Ten of our favorite sentiment indicators are, on average, in the 73rd percentile of bullishness versus readings over the past ten years (see table). Overall, 1996 to 2006 was a period of stock market ebullience, making the current level of enthusiasm all the more extreme.

Sentiment Indicator Percentiles (data sample 1996–2006)

Sentiment Indicator

Current Reading

Bullish Extreme

Bearish Extreme

Bullishness Percentile

Investors Intelligence, Bulls – Bears

+25.3%

+44.1%

–14.8%

66th

Market Vane, Bulls

73%

80%

17%

99th

CBOE Volatility Index (VIX)

10.80

10.27

43.74

99th

MMF / Mutual Fund + ETF Assets

21.3%

20.6%

35.3%

99th

Equity Mutual Fund Cash Levels

4.3%

3.8%

7.4%

74th

Initial Public Offerings

2.6

16.0

0.1

37th

NYSE Insider Buys/ Total Transactions

19.5%

12.6%

68.5%

81st

Speculative OTC Volume

4.3%

13.0%

0.8%

44th

S&P 500 Speculative Position

96,700 contracts long

118,100 contracts long

37,400 contracts short

63rd

Call Option Complacency

44.4%

32.9%

83.8%

66th

Meanwhile, the Soft Landing crowd continues to turn a blind eye to a credit bubble about to go into an uncontrolled spin. Median existing home prices dropped 2.5% year-over-year, their worst showing in nearly four decades. Foreclosures in California have doubled in the past year and are up tenfold in Boston since 2004. Default rates on subprime loans were 7.35% in July from 5.51% a year earlier, according to Friedman Billings Ramsey. Michael Perry, CEO of Indymac Bank (one of the nation's largest home lenders), thinks 4% of America’s mortgaged homeowners might lose their homes to foreclosure in coming months, four times worse than the historical average. Subprime lender Accredited Home Lending, Washington Mutual (with a large exposure to subprime) and mortgage insurer Radian Group all witnessed sharp stock drops on disappointing 3rd quarter earnings releases. Since this rally began in mid-July, the Philadelphia Bank Index (BKX) looks exhausted, capturing just 54% of the gain of the S&P 500.
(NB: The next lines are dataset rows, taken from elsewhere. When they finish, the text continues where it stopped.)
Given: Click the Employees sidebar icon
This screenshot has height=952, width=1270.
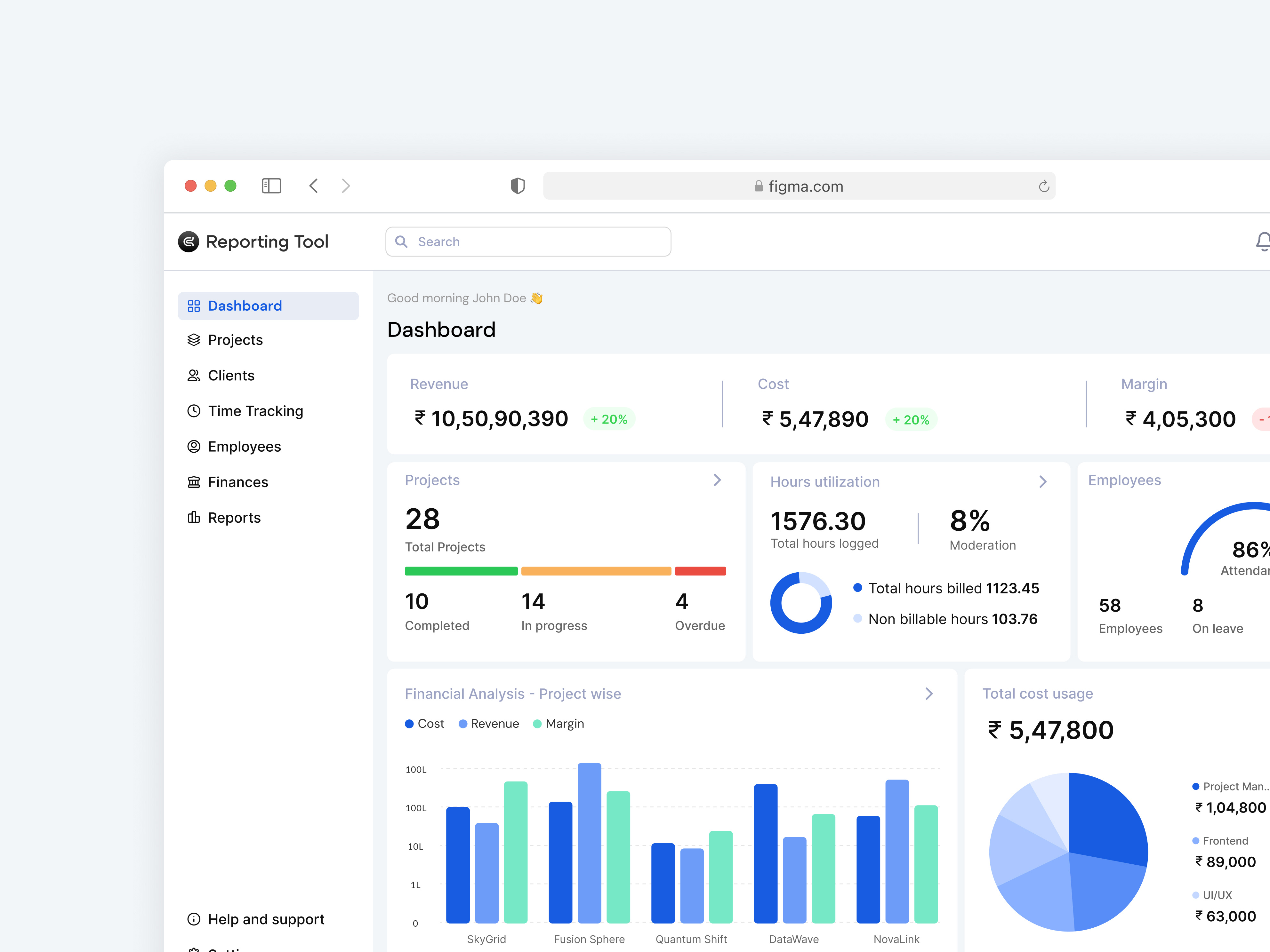Looking at the screenshot, I should click(194, 446).
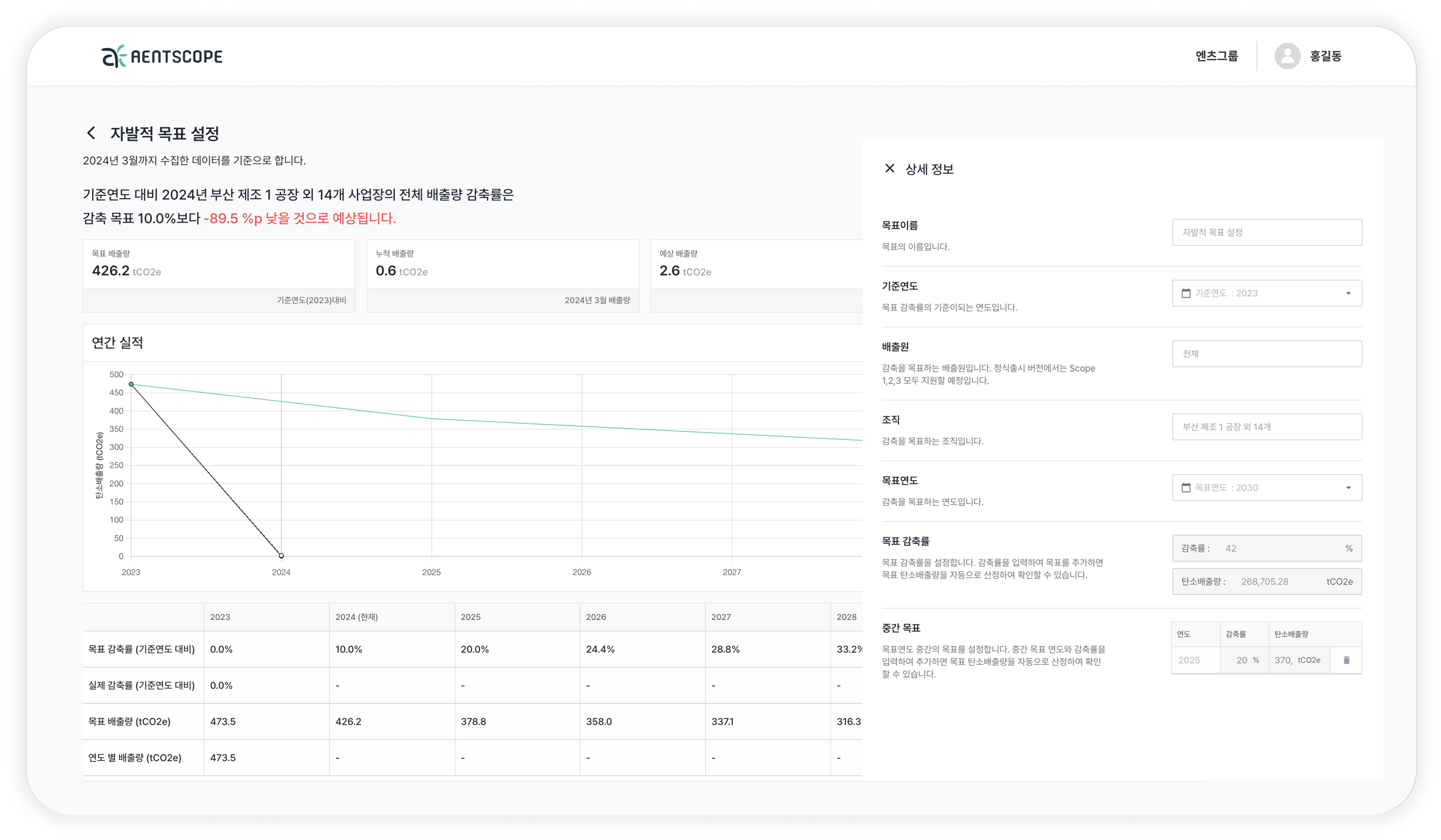Close the 상세 정보 panel with X

click(x=889, y=169)
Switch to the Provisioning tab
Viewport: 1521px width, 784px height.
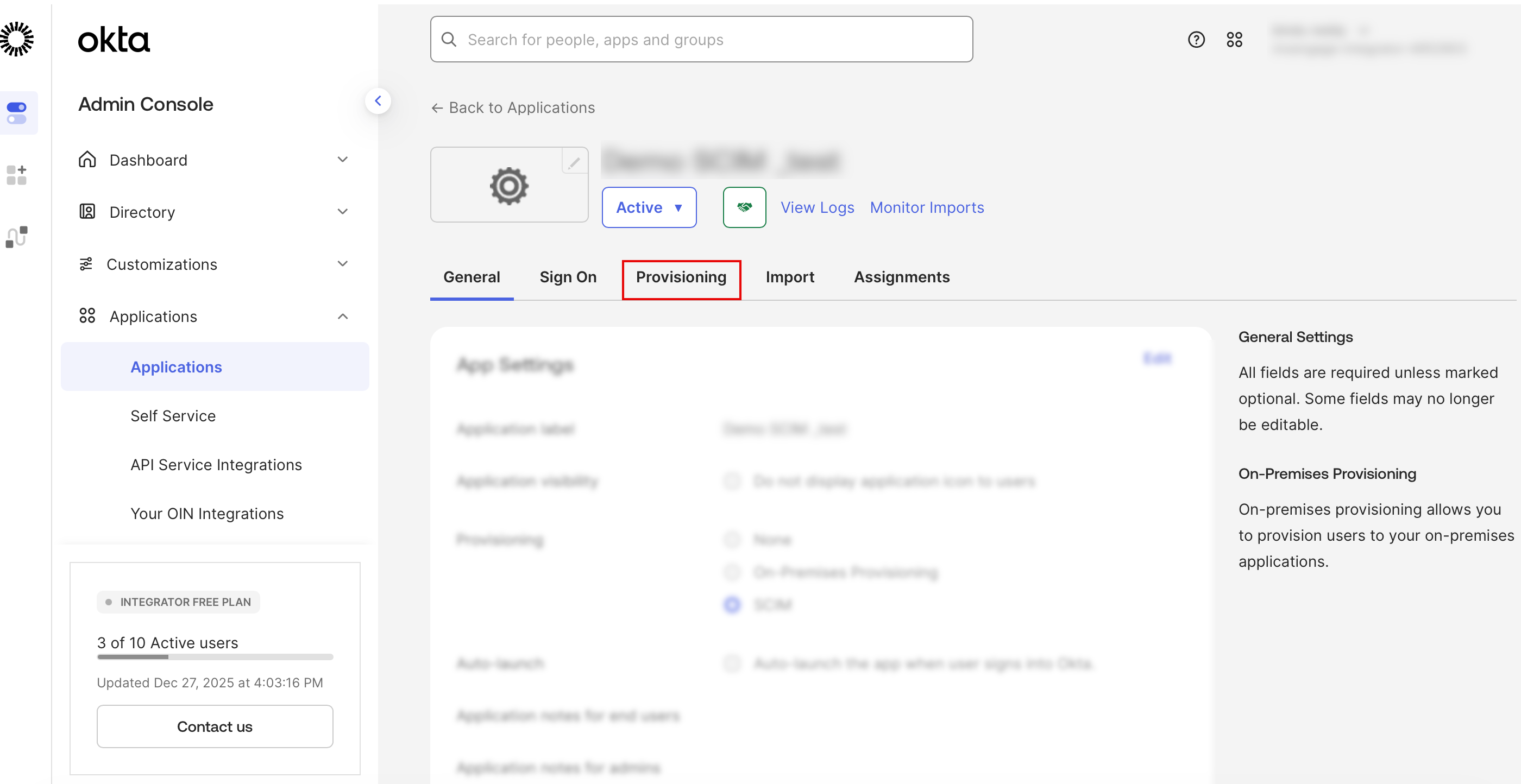click(681, 277)

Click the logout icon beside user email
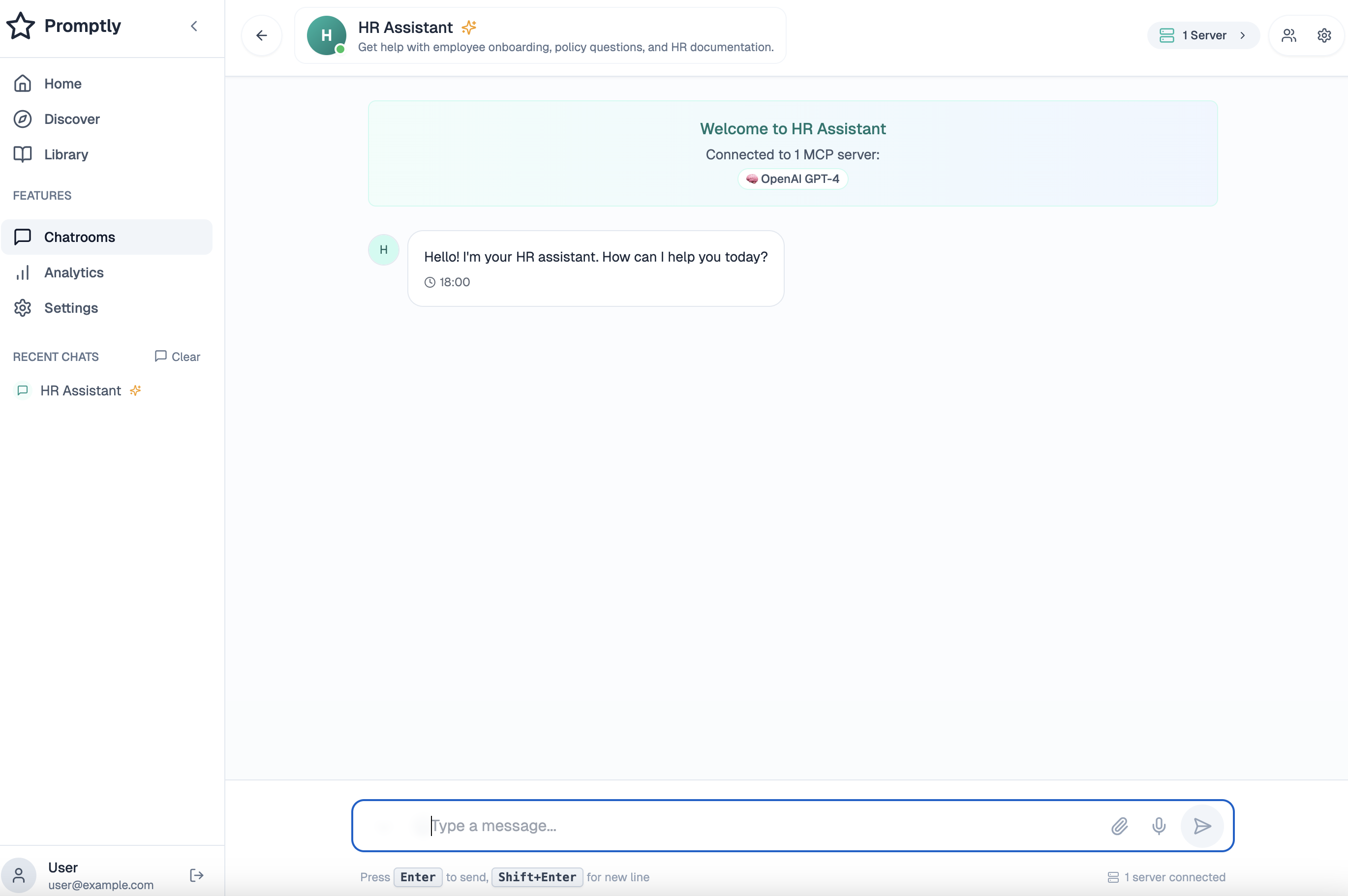click(196, 875)
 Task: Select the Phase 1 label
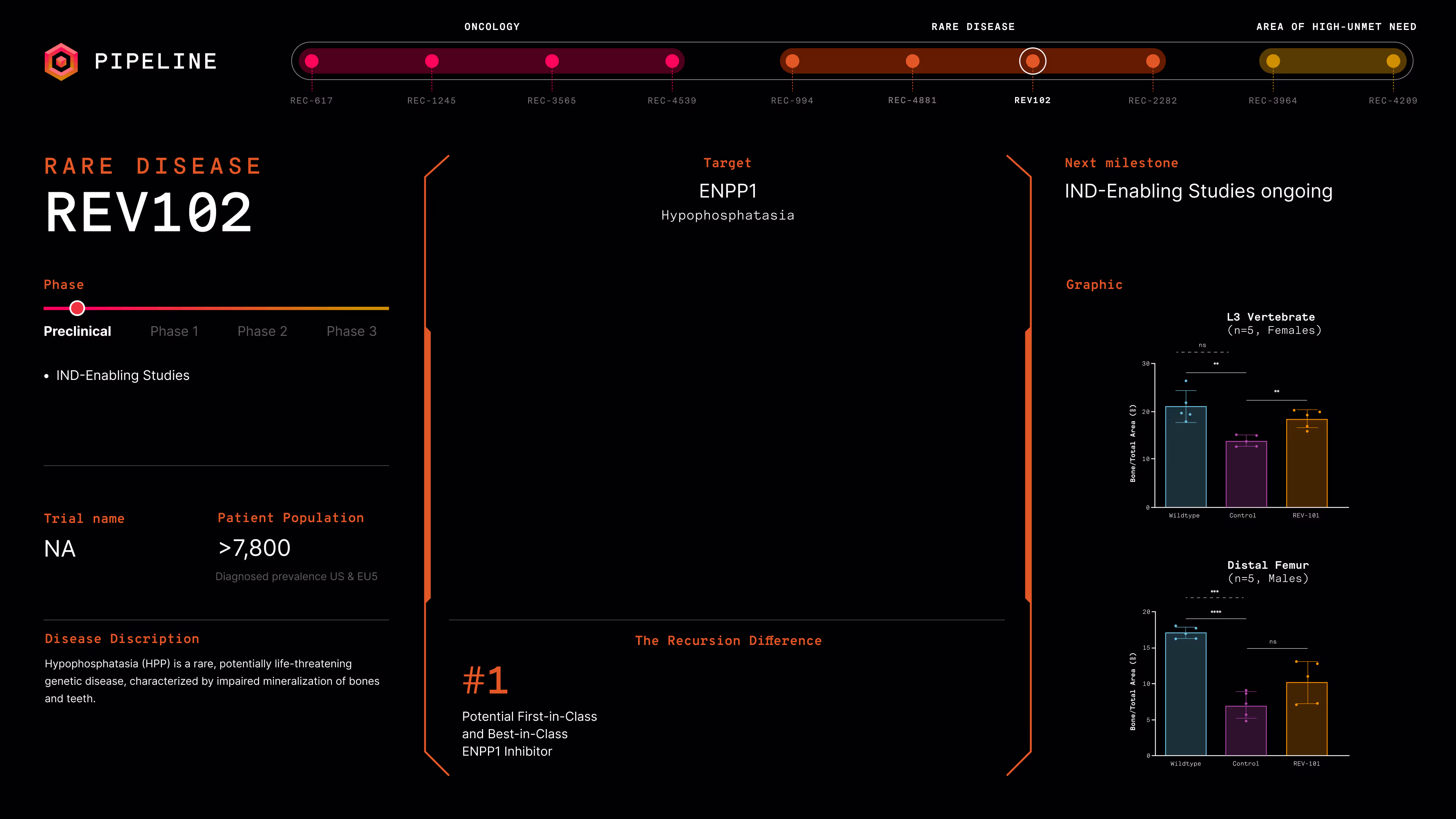[x=174, y=331]

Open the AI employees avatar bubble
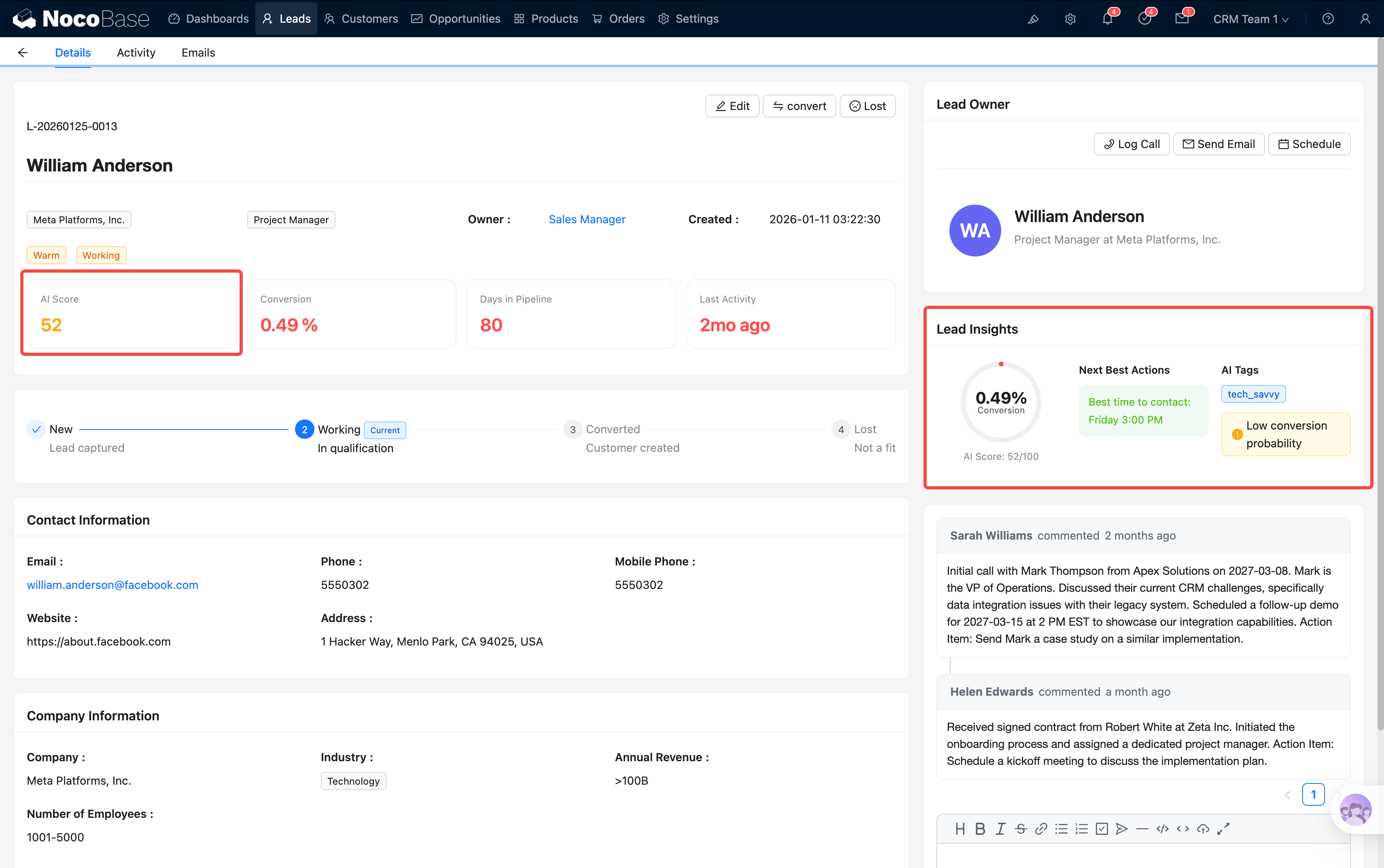(x=1355, y=809)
Never confuse a stampeding herd with the facts. Only in a bubble can the majority – utterly intolerant of dissent – delude itself into believing it is in the dissenting minority. We're not sure whether such behavior is disingenuous or simply dysfunctional. Perhaps the old saw applies: "When everyone is thinking alike, no one is really thinking."